Vinatieri converted eight of 10 field goals from 30-to-39 yards last year, attempting just two from 40-49 yards and one from more than 50.
"Every year is different," he said. "Some years you have a lot of opportunities. Sometimes you don't. Last year, it seemed we didn't have a single one over 40 yards other than a couple of attempts. One got blocked. Every year is a little different. It all kind of evens itself out in the end, but I've got enough juice in this leg still.
"I can hit some 50-yarders. I wouldn't mind getting a couple of opportunities at that."
And Vinatieri said no matter how people may think, for a kicker 13 is not necessarily a large number, and yes, he said, there's more than enough juice in one of the most clutch legs in the history of the league.
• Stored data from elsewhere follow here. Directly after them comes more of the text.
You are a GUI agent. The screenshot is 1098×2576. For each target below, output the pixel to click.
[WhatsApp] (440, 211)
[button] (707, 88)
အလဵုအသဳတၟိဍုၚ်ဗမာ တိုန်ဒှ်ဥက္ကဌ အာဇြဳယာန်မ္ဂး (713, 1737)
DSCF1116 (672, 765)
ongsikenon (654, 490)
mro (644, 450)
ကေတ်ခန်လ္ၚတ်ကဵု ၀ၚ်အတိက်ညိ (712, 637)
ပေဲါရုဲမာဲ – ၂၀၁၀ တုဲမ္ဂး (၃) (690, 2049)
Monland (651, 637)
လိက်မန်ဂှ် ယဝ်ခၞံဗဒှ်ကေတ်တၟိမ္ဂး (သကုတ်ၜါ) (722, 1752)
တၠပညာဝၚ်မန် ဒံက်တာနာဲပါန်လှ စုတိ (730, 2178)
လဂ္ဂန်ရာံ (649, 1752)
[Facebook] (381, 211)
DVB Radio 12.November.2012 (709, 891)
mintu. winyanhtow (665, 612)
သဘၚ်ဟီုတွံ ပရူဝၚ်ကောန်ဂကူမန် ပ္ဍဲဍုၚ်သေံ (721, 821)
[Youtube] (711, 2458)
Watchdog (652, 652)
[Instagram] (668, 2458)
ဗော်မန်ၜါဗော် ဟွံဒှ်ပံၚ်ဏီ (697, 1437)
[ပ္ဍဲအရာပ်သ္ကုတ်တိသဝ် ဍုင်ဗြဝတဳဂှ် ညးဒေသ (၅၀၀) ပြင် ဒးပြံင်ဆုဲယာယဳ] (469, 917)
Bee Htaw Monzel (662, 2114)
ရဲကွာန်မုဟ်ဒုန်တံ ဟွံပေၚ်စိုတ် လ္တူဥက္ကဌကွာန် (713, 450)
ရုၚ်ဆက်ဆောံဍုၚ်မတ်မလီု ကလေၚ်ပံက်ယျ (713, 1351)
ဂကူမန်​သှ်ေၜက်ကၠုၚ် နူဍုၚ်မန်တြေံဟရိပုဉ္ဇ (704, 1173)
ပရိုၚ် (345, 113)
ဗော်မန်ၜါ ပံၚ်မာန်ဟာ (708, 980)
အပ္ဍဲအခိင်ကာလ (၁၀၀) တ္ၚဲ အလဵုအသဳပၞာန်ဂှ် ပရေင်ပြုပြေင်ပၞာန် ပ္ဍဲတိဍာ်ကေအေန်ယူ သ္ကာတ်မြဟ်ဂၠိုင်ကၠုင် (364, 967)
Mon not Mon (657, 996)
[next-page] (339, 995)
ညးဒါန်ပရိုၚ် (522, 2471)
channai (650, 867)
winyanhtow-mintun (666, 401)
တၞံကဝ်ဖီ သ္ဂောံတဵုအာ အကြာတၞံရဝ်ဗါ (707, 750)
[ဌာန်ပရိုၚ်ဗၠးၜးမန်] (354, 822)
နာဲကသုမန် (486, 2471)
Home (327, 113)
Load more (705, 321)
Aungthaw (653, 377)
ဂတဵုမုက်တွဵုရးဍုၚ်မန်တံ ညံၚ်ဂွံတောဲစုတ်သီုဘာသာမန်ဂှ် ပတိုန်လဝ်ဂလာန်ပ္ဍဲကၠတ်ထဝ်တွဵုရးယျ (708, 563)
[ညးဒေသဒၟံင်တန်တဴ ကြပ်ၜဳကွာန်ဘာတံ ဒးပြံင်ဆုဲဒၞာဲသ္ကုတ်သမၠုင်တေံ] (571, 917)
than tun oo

"I can tell it has been a long time," Vinatieri said. "There are a lot of faces that have come and gone and a lot of stories, but every year flies by even faster it seems. I guess you look back at it and say, 'Yeah, I guess the gray hair and that kind of stuff is coming,' but it's amazing how fast things fly by.
"It's funny. It (his kicking leg) gets sore a little bit quicker, but I think other than a stupid little injury here or there the last couple of years, I don't think I've lost anything. In saying that, that comes from offseason workout stuff. You have to put your time in the offseason to make sure you can last through the 16 regular-season games and into the playoffs."